Program Nr: 1412

TDT with errors: a likelihood based approach. S.C. Heath, J. Ott. Lab Statistical Genetics, Rockefeller Univ, New York, NY.

   The Transmission/Disequilibrium Test (TDT) is a non-parametric test for linkage. It does not requires large families, and can have more power to detect small effect loci than conventional linkage analysis methods, and has therefore been proposed as a method for performing genome scans for complex disease loci.
    In the absence of genotype errors the TDT is an unbiased test for linkage. However, genotype errors lead to an inflation of the type I error rate whenever marker frequencies are unequal.
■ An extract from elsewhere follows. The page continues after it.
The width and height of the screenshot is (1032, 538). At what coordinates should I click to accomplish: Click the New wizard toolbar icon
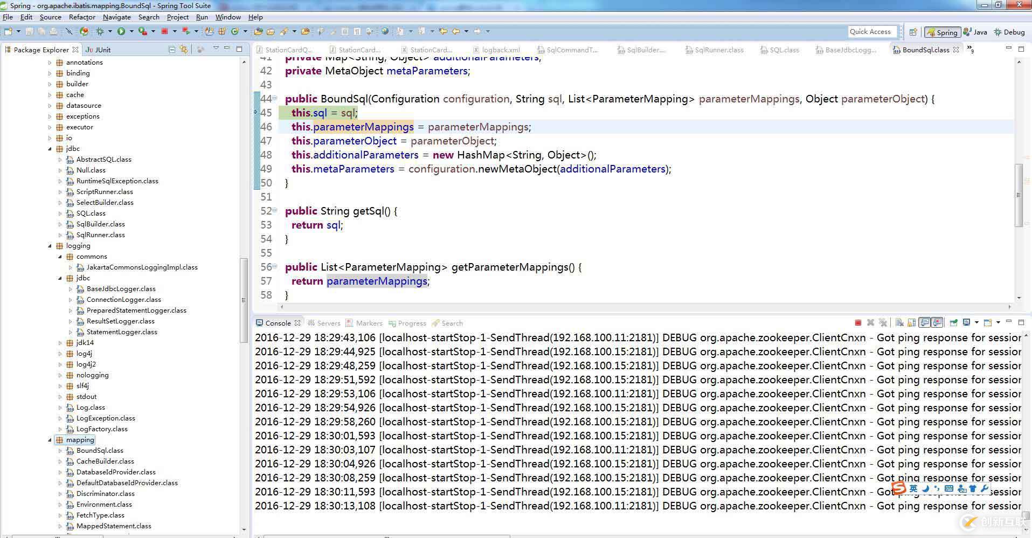tap(9, 32)
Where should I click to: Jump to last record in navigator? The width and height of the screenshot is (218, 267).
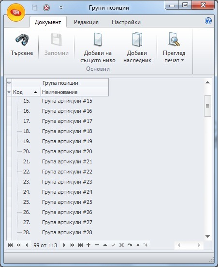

We present a likelihood based approach for diallelic loci which tests whether the probability of transmission of a '1' allele from heterozygous parents to an affected child is different from 1/2. This is essentially the the same test as the TDT, but can allow for both genotype errors and missing genotype data. As well as the transmission probability (t), the likelihood depends on the genotype frequencies (p) and the error rate (e). These are often unknown, so the test uses their maximum likelihood estimates. To perform the test we calculate the likelihood ratio T=2 Log(p’,e’,t’)/Log(p•,e•,t=1/2), which under the null hypothesis is approximately distributed as a chi-squared variable with 1 df. This test is unbiased in the presence of errors or missing (at random) genotype data. If, however, the data has been 'cleaned' before analysis (i.e., families with Mendelian inconsistencies have been removed), then e will be estimated at 0, and the estimate of t will (normally) be biased. It is therefore important that the test is performed on the original data. If this is not possible then an alternative approach, which we will also discuss, is to use both affected and unaffected offspring, estimating the transmission probability separately for each class of offspring and testing whether the two probabilities differ.
    If TDT is to be a useful tool for detecting disease loci and given that genotype errors do exist, it will be necessary to use methods that either explicitly allow for errors or, at least, are robust to the presence of errors. It is hoped that the methods presented here will prove useful in this regard. This work was supported by NIH grants GM58757-01 (SCH) and HG00008 (JO).